What accounts for the growth of commercial activity in institutions dedicated to higher learning? To Veblen, the obvious culprits were university presidents and their entourage of bureaucratic helpers. Intent upon accumulating money to expand the size and reputation of the institution, campus administrators were forever forcing the methods of the marketplace on a reluctant community of scholars. In Veblen’s view, the remedy for the disease was as obvious as its cause: “The academic executive and all his works are an anathema and should be discontinued by the simple expedient of wiping him off the slate.”
…Today, it is even more apparent that the recent surge in money-making activity on campus stems from causes far deeper than policies emanating from the president. University officials have surely initiated entrepreneurial ventures. But they often have little or nothing to do with the efforts of prominent professors to found their own companies, sell their services as teachers to corporations, or allow private companies to market their lectures through the Internet, tape, or videocassette. Nor is there any doubt that the greatest obstacles to reforming intercollegiate athletics continue to lie, not in the president’s office, but among the alumni supporters, boosters, legislators, and others who insist on fielding winning teams.
If Veblen was wrong in heaping so much blame on university presidents, what else helps account for the recent burst of commercial activity on campus?
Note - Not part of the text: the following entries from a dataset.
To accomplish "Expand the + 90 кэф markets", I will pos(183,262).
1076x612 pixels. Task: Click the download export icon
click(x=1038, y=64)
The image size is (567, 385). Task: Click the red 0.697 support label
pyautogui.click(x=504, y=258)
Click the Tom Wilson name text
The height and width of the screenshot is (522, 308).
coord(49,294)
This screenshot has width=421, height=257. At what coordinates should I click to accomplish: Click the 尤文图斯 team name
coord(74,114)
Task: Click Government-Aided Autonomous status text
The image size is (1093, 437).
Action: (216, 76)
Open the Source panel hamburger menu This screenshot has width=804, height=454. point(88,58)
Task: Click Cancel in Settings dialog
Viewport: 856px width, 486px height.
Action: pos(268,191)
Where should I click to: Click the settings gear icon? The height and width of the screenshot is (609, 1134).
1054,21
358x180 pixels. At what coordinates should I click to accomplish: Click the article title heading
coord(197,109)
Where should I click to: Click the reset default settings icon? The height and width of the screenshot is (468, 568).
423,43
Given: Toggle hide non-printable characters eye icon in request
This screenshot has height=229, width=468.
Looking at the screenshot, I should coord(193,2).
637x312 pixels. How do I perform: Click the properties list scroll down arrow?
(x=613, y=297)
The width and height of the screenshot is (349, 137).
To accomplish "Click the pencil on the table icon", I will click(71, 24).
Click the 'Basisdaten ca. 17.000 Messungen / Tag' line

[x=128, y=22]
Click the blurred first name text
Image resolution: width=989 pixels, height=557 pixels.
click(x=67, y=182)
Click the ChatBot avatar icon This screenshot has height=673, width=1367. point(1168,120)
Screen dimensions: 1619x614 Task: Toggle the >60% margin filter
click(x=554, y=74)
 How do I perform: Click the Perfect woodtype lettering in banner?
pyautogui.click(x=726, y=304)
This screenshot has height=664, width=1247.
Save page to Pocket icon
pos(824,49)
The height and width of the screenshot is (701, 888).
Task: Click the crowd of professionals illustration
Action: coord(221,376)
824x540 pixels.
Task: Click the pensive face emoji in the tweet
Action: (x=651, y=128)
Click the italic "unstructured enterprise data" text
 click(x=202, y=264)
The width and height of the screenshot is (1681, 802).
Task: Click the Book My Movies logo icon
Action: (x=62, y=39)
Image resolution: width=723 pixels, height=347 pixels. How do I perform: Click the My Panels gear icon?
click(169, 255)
Part of the explanation lies in the growing influence of the market throughout our society. Commercialization has plainly taken root, not only in higher education, but also in many other areas of American life and culture: health care, museums, public schools, even religion. Entrepreneurial initiative, high executive salaries, and aggressive marketing techniques are all spreading to fields of endeavor quite outside the realm of business. Such practices set examples that legitimate the use of similar methods in universities. Nevertheless, merely noting the existence of a trend does not explain why it came about, let alone account for its sudden and deep penetration into an academic culture long considered an “ivory tower” set apart from the marketplace…
…The influence of the private economy on the university is undeniable. Wealthy donors clearly alter the shape of the institution through the power of their benefactions. Anyone harboring doubts on this score need only contrast the opulence of business schools with the shabbiness of most schools of education and social work. The world of commerce and industry affects the curriculum in even more striking ways through the jobs it provides and the salaries it offers; witness the growth of undergraduate business majors, the rise of computer science departments, and the generous compensation offered to professors of management and economics, compared to that paid to colleagues in literature and philosophy.
There’s a whole chapter at the link if you’re interested.
I look forward to the inevitable “George Tsimiklis Institute of Architecture.” Sounds innovative.